▶ What is required
A verbatim reproduction of the lines below, from the line containing "Select the 内部结构图 drawing label" through the line containing "Given: Open USB Application menu", both ends included, is the whole required output.

▶ Records for the exercise
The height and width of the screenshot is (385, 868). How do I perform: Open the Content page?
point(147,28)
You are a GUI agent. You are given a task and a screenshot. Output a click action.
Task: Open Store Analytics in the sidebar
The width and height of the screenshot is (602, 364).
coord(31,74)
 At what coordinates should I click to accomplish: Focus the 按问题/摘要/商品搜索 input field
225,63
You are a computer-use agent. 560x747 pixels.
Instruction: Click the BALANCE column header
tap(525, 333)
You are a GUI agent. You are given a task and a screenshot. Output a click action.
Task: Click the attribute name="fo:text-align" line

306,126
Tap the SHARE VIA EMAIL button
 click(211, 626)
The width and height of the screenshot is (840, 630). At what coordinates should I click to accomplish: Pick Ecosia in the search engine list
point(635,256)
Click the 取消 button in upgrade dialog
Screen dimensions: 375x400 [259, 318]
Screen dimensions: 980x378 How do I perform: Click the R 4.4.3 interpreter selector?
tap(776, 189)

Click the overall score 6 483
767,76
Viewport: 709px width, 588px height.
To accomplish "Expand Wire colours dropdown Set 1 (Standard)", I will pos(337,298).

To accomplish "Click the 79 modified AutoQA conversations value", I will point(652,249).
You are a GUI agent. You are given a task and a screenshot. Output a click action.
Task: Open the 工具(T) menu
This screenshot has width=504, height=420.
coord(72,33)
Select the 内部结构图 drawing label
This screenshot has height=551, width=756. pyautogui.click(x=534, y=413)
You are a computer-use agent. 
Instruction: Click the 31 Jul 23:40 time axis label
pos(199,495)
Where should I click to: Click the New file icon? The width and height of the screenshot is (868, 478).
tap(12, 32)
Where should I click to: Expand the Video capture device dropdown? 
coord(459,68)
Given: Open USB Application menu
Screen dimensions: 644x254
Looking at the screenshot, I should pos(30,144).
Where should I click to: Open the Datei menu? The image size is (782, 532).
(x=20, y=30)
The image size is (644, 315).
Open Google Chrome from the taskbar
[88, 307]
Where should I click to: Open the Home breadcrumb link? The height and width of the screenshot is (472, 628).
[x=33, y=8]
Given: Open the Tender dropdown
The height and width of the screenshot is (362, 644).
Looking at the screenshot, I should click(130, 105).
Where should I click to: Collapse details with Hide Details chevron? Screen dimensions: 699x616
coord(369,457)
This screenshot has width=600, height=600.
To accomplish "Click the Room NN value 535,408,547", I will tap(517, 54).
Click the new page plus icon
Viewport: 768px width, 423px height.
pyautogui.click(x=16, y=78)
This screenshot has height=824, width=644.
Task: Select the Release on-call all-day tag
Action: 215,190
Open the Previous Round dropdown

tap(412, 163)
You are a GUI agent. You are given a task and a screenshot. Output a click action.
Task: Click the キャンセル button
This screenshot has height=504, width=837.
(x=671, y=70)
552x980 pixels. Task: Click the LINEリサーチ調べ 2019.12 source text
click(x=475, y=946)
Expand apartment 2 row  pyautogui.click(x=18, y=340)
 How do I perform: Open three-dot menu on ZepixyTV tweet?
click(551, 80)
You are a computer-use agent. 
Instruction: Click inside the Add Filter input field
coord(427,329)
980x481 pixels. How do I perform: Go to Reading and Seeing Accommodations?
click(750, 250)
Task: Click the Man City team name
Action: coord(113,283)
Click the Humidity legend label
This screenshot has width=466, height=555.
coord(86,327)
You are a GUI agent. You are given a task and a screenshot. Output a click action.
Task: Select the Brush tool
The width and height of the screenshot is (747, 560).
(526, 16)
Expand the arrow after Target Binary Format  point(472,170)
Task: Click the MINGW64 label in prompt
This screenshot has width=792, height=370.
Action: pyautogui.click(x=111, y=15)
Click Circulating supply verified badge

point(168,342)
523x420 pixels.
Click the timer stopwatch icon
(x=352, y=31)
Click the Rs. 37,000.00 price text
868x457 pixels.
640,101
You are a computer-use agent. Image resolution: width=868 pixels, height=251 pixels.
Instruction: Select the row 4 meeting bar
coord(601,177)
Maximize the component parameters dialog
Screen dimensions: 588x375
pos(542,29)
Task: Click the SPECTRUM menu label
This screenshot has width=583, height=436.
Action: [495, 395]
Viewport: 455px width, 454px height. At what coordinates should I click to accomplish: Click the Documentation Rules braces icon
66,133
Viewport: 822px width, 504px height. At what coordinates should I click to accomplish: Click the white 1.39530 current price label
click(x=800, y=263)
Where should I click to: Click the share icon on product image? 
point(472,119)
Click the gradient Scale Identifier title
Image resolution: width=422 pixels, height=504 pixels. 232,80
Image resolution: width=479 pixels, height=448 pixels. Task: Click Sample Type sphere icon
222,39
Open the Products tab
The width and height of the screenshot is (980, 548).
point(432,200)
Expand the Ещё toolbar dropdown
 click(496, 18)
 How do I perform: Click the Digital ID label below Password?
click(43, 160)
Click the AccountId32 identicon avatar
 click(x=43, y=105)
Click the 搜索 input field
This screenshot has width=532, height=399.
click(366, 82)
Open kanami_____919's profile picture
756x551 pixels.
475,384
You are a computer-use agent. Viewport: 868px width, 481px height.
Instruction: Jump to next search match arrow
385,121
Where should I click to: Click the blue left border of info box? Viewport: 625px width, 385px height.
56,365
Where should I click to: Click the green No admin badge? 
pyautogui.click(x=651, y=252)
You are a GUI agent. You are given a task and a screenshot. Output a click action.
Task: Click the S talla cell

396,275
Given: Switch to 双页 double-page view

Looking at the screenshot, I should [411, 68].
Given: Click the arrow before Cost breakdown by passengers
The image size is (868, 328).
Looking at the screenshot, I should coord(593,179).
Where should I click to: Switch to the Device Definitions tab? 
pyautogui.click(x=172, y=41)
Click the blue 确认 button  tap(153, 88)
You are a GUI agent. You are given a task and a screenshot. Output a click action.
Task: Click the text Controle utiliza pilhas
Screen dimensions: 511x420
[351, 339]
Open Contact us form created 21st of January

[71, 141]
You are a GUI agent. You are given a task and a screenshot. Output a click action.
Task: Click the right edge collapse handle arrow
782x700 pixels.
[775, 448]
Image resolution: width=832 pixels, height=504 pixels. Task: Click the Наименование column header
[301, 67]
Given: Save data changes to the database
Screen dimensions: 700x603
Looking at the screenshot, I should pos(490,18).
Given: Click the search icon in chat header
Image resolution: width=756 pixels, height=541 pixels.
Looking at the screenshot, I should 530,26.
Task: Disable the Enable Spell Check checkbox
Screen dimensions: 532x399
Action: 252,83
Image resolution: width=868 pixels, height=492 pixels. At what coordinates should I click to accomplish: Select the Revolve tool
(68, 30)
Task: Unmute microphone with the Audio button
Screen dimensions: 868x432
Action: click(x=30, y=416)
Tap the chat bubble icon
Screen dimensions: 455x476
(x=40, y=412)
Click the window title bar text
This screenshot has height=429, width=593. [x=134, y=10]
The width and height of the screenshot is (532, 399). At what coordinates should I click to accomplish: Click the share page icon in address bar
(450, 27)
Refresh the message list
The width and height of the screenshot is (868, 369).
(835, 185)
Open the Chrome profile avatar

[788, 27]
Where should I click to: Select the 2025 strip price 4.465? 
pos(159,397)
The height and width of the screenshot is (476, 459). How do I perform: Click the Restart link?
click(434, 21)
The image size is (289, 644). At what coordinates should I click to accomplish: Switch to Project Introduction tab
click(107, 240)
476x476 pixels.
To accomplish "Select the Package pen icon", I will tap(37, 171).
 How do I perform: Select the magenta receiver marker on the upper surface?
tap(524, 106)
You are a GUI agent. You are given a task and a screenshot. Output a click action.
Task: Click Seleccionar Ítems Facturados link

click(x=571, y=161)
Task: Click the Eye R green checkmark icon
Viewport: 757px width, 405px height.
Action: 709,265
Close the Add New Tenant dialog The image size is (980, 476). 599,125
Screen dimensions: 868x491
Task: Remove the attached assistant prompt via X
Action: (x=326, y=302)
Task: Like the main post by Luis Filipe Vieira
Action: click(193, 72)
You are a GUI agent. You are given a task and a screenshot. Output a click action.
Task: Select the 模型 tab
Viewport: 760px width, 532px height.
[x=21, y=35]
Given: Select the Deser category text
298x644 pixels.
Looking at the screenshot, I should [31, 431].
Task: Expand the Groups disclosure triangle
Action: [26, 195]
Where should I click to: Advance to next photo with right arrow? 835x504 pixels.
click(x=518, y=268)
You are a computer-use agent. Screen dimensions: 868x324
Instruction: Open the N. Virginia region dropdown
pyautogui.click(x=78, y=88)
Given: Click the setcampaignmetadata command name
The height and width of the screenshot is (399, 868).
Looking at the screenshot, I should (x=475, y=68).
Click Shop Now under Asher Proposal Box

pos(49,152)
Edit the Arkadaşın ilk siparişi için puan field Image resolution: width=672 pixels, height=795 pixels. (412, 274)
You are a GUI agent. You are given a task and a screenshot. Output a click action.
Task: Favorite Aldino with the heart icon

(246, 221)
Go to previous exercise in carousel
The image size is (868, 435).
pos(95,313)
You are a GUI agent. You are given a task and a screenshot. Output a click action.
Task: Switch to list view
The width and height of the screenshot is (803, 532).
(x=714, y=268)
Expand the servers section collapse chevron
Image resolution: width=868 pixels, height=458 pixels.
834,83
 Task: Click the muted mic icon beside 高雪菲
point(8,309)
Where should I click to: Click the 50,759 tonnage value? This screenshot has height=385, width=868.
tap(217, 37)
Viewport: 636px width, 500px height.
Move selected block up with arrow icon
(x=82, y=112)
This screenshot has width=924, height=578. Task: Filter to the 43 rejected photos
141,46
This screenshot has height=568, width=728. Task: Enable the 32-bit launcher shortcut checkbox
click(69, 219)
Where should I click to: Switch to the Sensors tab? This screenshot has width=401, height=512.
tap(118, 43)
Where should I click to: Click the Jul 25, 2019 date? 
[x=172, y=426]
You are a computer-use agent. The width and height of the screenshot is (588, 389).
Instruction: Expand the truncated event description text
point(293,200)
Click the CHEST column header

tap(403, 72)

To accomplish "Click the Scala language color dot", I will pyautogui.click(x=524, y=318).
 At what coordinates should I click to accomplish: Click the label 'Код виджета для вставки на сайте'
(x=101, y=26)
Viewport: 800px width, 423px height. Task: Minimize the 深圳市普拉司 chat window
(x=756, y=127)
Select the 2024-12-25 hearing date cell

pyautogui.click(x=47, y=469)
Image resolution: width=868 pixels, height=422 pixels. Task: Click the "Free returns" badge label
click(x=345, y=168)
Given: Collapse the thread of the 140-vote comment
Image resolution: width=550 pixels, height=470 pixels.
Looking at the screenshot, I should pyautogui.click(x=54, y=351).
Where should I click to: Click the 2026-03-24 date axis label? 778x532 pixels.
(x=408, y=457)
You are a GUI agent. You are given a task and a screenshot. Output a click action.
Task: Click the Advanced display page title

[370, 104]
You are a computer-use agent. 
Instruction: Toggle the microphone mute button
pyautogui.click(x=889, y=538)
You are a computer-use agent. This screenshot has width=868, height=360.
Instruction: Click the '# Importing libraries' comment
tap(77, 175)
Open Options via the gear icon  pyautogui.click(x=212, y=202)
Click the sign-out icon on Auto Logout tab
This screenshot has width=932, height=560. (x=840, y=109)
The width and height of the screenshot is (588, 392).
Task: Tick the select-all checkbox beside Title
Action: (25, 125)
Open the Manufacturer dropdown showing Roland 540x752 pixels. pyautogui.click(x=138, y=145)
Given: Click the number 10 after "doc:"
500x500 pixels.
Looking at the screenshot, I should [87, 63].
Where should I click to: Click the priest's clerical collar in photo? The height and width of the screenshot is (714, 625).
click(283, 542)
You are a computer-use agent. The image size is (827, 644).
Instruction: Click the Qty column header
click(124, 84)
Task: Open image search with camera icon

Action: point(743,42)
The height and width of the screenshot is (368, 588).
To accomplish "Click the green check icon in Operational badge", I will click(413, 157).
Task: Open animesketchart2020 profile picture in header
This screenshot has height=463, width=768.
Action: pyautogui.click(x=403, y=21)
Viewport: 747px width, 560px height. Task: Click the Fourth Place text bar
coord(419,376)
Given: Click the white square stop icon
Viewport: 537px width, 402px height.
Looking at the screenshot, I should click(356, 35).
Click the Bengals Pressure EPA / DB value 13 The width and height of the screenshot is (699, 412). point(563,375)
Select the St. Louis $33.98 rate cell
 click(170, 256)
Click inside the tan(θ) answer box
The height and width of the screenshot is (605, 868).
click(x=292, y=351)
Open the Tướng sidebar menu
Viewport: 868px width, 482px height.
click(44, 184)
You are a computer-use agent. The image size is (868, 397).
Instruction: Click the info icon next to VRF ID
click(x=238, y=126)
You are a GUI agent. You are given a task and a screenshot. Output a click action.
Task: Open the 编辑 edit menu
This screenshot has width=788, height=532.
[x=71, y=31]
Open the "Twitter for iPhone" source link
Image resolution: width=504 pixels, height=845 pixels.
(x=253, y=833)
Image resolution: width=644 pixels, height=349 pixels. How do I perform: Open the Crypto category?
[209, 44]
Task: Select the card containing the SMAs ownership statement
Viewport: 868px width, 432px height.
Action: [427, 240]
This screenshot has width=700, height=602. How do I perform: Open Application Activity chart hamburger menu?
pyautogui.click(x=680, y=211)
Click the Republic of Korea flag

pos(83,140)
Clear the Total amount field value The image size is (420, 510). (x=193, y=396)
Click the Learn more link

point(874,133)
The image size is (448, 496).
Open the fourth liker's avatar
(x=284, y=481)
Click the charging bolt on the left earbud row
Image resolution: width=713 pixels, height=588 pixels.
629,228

▶ Written response
Select the 内部结构图 drawing label
This screenshot has height=551, width=756. pyautogui.click(x=534, y=413)
You are a computer-use agent. 
Instruction: Click the 31 Jul 23:40 time axis label
pos(199,495)
Where should I click to: Click the New file icon? The width and height of the screenshot is (868, 478).
tap(12, 32)
Where should I click to: Expand the Video capture device dropdown? 
coord(459,68)
Given: Open USB Application menu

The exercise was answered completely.